With the large number of therapies all working in different ways, affecting different forms of pain, it is understandable why health practitioners are often confused as to the best form of treatment to offer a patient with pain.
Some general guidelines:
- Multiple approaches are more effective than just a single form of therapy, including both drugs, physical medicine, behavioral medicine and other therapies.
- The type of pain is important in choosing the most appropriate drug – nerve pain (antidepressants, gabapentin, and sometimes opioids are required), musculoskeletal pain response best to non-steroidal drugs, and for many intestine pains, antispasm therapies can also be effective.

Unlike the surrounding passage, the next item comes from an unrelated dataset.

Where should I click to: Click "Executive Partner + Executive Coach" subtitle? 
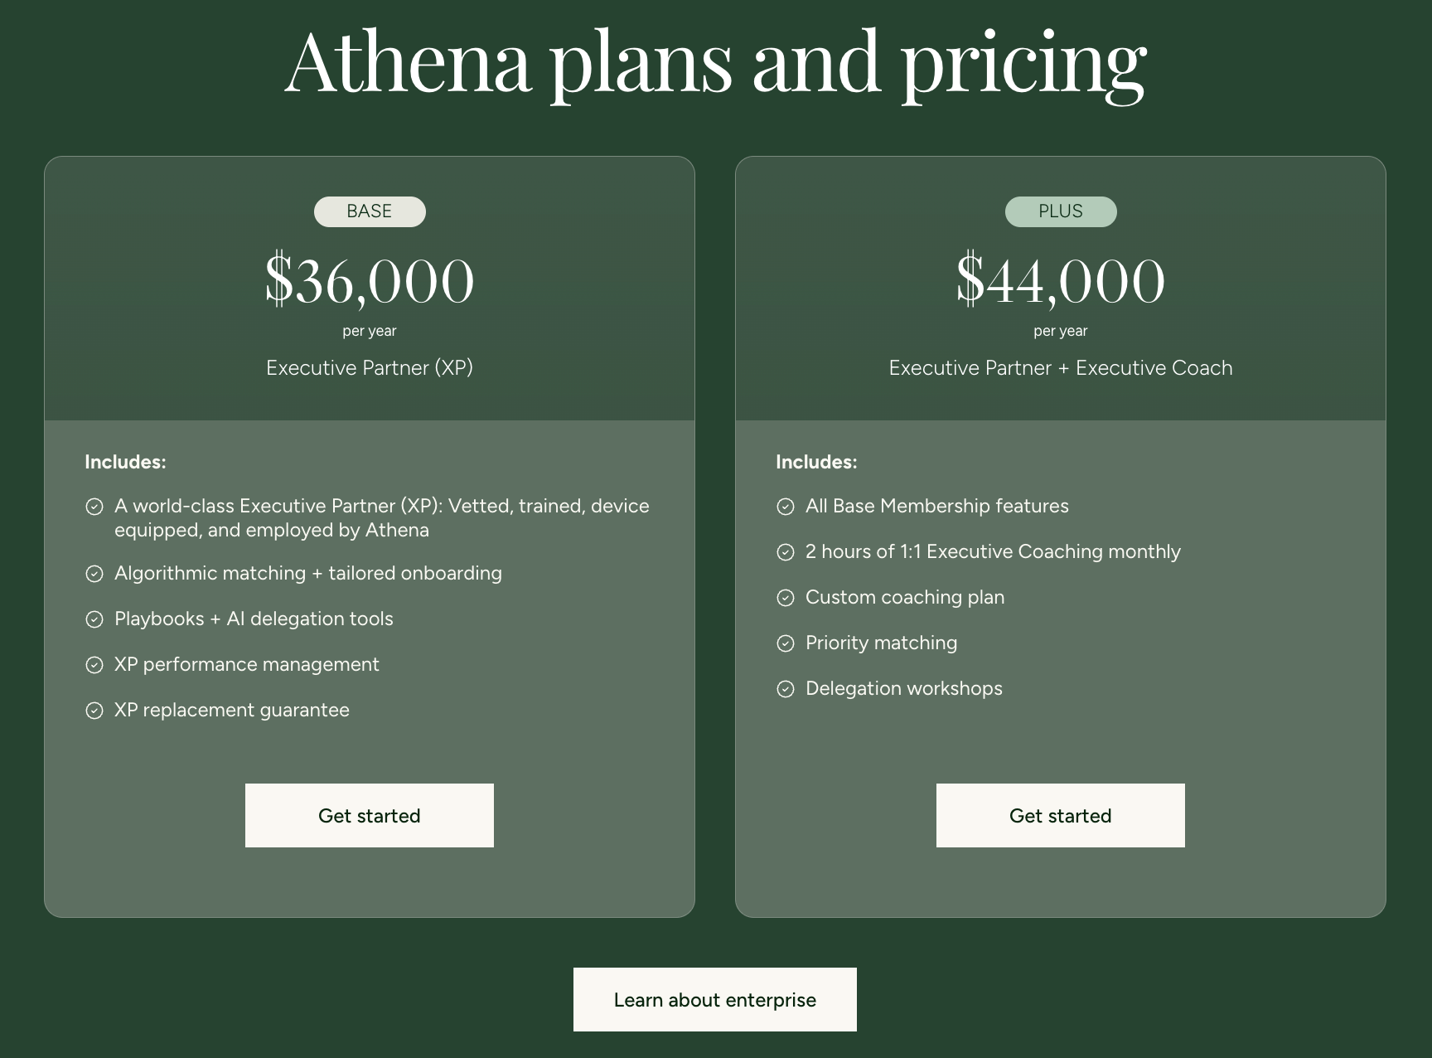[x=1061, y=367]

- It is of an effective to have a base line analgesic therapy (e.g. paracetamol 500 – 1000 mg 4 times a day) and then either give a short-acting more powerful analgesic on top, when there is breakthrough pain. This often means that a lower dose of the more powerful agent is necessary.
- The use of opioids in noncancer pain is fraught with difficulty, and should be avoided if possible. (Pain relief in cancer patients is discussed in the cancer segment).